This movie aside, it is probably significant that the two Hitchcock films I enjoyed most are Dial ‘M’ For Murder and To Catch a Thief.  Both of them starred the gorgeous Grace. Equally significantly, I have to admit that I have no feeling at all for The Man Who Knew Too Much or Vertigo. And that is mainly because they starred Jimmy Stewart, an actor I find irritating in the extreme. Even Hitchcock ultimately tired of him after Vertigo. Evidently, he realised very quickly that his leading man, at 49, was too old to convincingly play a romantic lead opposite 24 year-old Kim Novak, and the picture suffered for it.  Jimmy was only two years older than when he starred in The Man Who Knew Too Much opposite Doris Day. However, his 47 years in 1955 did not look quite so old when compared to her 33 years.

10 Comments

  1. Ouch! Your comments on The Birds still hurt. I can’t help it, but I like the movie (saw it again recently) and Tippi Hedren. On Jimmy Stewart I agree with you and don’t know why so many rave about him. Besides, his voice was often irritating, only to be outdone by a screeching Elizabeth Taylor. (Think fingernails down a blackboard.) You want a true Hitchcock dud, check out his 1941 “comedy” Mr. & Mrs. Smith.

    • Fair enough, Craig. Differing opinions help make the world go round. Last night I watched ‘D-Day the Sixth of June’ (1956) for about the fifth time. I love the film, even though the critics disliked it. I’m a big fan of Dana Wynter. Very beautiful and very classy. Jimmy and Liz – ouch! Terrible voices (Liz the worst). If I get the chance I shall check out ‘Mr & Mrs Smith’. A Hitchcock comedy sounds like a contradiction in terms.
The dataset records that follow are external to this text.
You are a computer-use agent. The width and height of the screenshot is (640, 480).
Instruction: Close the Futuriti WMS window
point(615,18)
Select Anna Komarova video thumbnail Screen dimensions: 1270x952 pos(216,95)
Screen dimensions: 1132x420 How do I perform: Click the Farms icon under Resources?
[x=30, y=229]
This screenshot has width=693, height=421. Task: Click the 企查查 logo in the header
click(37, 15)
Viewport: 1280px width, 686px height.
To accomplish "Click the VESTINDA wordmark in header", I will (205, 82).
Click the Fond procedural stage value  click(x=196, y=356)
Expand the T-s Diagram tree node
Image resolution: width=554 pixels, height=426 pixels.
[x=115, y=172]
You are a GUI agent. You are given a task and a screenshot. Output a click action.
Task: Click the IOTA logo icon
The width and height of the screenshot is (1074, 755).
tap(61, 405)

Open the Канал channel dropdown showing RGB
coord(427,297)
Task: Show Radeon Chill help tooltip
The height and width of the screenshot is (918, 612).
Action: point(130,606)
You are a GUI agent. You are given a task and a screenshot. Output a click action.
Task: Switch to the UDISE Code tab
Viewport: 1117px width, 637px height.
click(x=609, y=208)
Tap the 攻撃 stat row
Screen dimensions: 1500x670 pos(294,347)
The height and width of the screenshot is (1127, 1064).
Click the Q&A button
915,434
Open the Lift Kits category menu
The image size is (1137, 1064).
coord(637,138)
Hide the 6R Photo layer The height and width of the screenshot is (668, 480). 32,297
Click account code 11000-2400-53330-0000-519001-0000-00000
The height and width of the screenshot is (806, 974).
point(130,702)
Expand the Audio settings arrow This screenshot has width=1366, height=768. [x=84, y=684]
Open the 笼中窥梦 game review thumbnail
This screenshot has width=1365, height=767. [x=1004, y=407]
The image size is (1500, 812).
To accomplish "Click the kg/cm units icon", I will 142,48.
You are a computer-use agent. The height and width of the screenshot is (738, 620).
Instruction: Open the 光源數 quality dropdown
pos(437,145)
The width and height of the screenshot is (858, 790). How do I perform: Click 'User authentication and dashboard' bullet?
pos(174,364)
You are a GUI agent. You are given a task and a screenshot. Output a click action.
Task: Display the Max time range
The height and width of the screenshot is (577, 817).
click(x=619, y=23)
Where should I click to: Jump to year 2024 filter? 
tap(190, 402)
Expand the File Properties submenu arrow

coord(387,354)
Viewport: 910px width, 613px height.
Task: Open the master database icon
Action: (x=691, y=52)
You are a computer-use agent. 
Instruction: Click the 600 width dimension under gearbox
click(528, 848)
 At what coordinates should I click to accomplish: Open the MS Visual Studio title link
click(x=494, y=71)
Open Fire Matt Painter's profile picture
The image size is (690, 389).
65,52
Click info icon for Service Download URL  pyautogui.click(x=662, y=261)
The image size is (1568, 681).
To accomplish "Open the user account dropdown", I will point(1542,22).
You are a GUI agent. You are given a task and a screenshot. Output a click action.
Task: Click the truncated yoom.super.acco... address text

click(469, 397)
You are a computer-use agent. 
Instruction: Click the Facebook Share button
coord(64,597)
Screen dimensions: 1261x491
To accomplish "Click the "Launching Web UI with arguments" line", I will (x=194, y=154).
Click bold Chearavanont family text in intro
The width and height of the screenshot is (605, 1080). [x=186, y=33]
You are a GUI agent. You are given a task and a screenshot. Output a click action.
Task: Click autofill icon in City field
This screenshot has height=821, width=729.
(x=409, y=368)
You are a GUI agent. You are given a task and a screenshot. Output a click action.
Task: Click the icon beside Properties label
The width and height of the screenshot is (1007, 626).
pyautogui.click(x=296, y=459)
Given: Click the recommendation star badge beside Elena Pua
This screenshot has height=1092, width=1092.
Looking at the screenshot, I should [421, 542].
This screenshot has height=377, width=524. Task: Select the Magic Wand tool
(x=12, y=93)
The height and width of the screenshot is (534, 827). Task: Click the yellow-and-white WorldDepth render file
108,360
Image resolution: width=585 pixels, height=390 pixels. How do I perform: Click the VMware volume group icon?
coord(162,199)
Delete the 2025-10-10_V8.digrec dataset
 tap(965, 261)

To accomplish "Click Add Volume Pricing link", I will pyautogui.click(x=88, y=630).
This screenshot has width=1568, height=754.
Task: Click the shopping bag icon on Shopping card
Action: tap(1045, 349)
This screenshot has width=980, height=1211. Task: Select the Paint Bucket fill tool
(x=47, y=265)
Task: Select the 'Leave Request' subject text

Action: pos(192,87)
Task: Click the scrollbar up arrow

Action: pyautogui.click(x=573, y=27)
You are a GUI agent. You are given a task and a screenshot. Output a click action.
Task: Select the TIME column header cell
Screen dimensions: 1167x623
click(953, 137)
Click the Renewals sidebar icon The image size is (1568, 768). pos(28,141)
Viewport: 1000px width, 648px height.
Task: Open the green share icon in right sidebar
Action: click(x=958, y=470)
      • I just saw Rear Window again and couldn’t agree with you more. Why whisper? Also, why leave the apartment door unlocked? DUMB! Why does the killer leave his window blinds open so anyone can see in? Super Dumb! Rope is a great bore. The Man Who Knew Too Much — spare me from Doris Day, please. North By Northwest — The 39 Steps was better, and besides it has Madeleine Carroll and an autogyro.

        • Ha! Good point about Doris, Craig. If she sang that bloody ‘Que Sera Sera’ just once more…! Both ‘North by Northwest’ and’The 39 Steps’ were made watchable because of the presence of the gorgeous Eva Marie Saint and the even more beautiful Madeleine. And (like you), I hated ‘Rope’. To quote Captain Jack Sparrow, ‘We are in accord.’

    • Fair call, Beth. Unfortunately, we rarely see ‘Rebecca’ repeated on Foxtel or commercial TV, yet ‘The Birds’ and ‘Vertigo’ appear often. I thought Judith Anderson was great in ‘Rebecca’, by the way.

  2. Hedren rejected AH’s advances to her according to Tippi. Hitch,being the fine gent he was then made sure to sabotage Hedren’s career at every opportunity he had.

    Saw the reissue of Rear Window. The stunt/special effect of Stewart’s character falling at the end was out loud laughable.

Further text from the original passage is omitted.